Час от часу не легче. Значит, многие видели и слышали мою бредовую команду. Значит, не могу я быть сыном этой добрейшей старушки. Уходить надо немедленно. Но моя попытка подняться кончилась неудачно — голова закружилась, и я сполз на пол.
И начала Домаха Рахуба отхаживать меня всеми народными средствами: травами, медом с липовым цветом, куриным бульоном, сырыми яйцами.

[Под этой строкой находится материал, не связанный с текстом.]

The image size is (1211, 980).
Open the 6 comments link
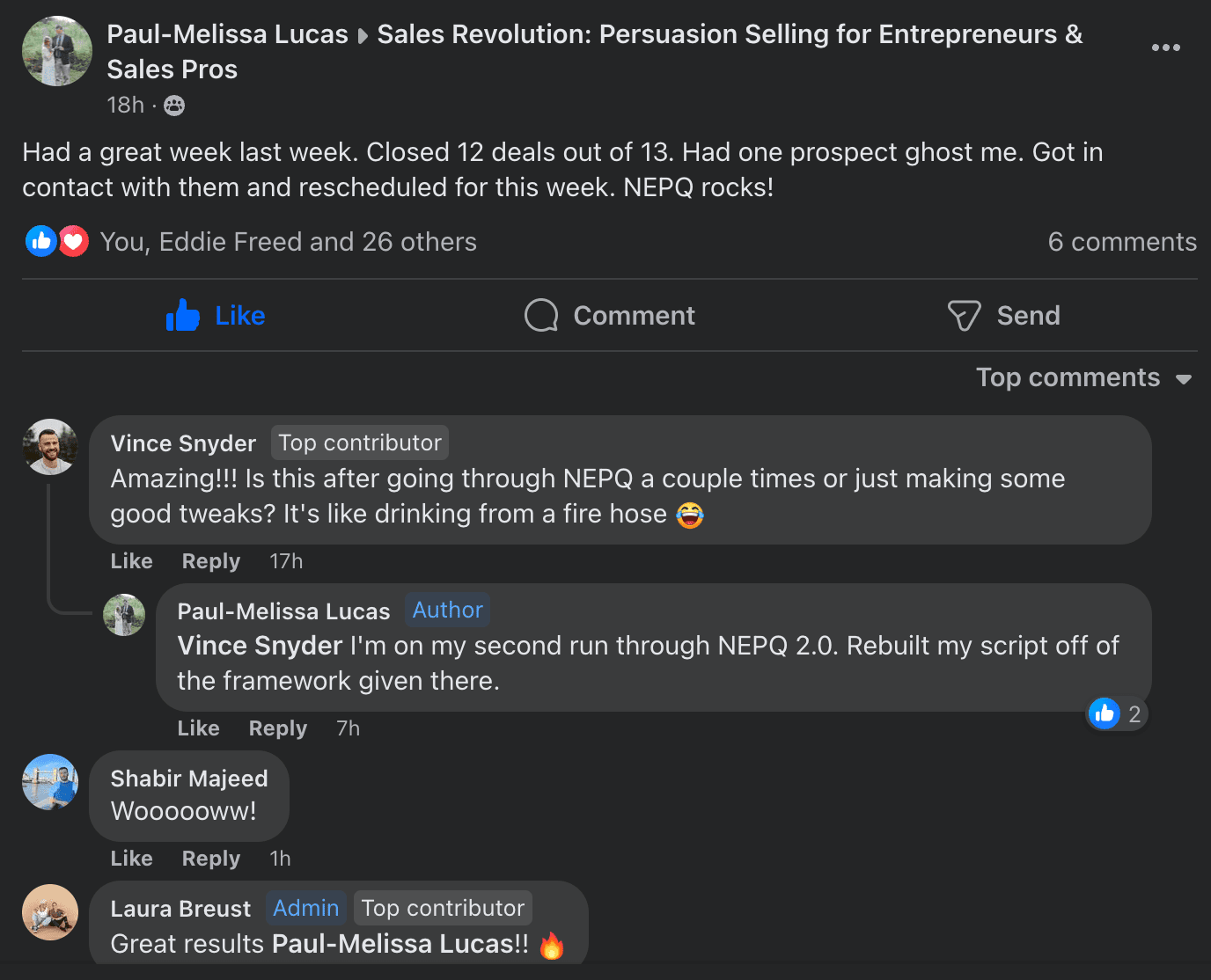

Пролежал я у Домахи около двух недель. Подняла меня старушка на ноги. Помогали ей и другие жители Новой Одессы. Старушка об этом не говорила, все делалось секретно и скрытно, но я приметил, что соседи частенько приносили ей продукты. И молчали, когда в селе появлялись немцы. За время болезни два раза заходили румынские солдаты и немцы. Но когда старушка говорила, что я ее сын и болен тифом, они тотчас же уходили из хаты:
— Тифус! Тифус!
Все шло неплохо, но ставить старушку под удар я не мог. Хоть и слаб был, но решил уходить. Рахуба Домаха убеждала меня еще полежать, но я не согласился. Убедил я старушку только тем, что, мол, позорно мне, офицеру, сидеть без дела, нужно идти воевать. Только поэтому она меня и отпустила, даже перекрестила на дорогу, благословила на ратные дела. Снабдила меня старушка кое-чем из одежды и продуктами. И я двинулся навстречу неизвестной мне судьбе. На этот раз решил пробираться к своим через село Вязовок Городищенского района Черкасской области. Это была родина моей жены. Ее мать, моя теща, имела там свой дом. Большое культурное село Вязовок я хорошо знал еще до войны. В селе было две школы, два колхоза, сельский клуб, большая партийная и комсомольская организации. Немало людей были мне знакомы лично.
Подошел я к Вязовку в конце октября днем. Бродил вокруг по полям и рощам до вечера. Вошел в село, когда стемнело, чтобы никто не увидел.
На мой стук в окно откликнулись:
— Кто там?
— Пустите переночевать. Иду из окружения.
После короткого разговора мне открыли дверь. Вошел я в хату и как бы со стороны оглядел себя. В засаленной брезентовой робе тракториста, с котомкой и с седой бородой. Эта седина — памятка березовской тюрьмы и ночи перед расстрелом.
В хате, кроме тещи, увидел сестру жены Анну Щасливую, учительницу из соседнего села, троих ее детей и соседку. Последняя оказалась наиболее любопытной, засыпала меня вопросами (долго ли будет война, кто победит и т. д.). А я еле ворочал языком от усталости и общей слабости.
Когда она ушла, я спросил тещу и свояченицу:
— Неужели я так плох, что вы меня не узнали?
Только после этого на меня обрушилась лавина родственного внимания, слез и рыданий.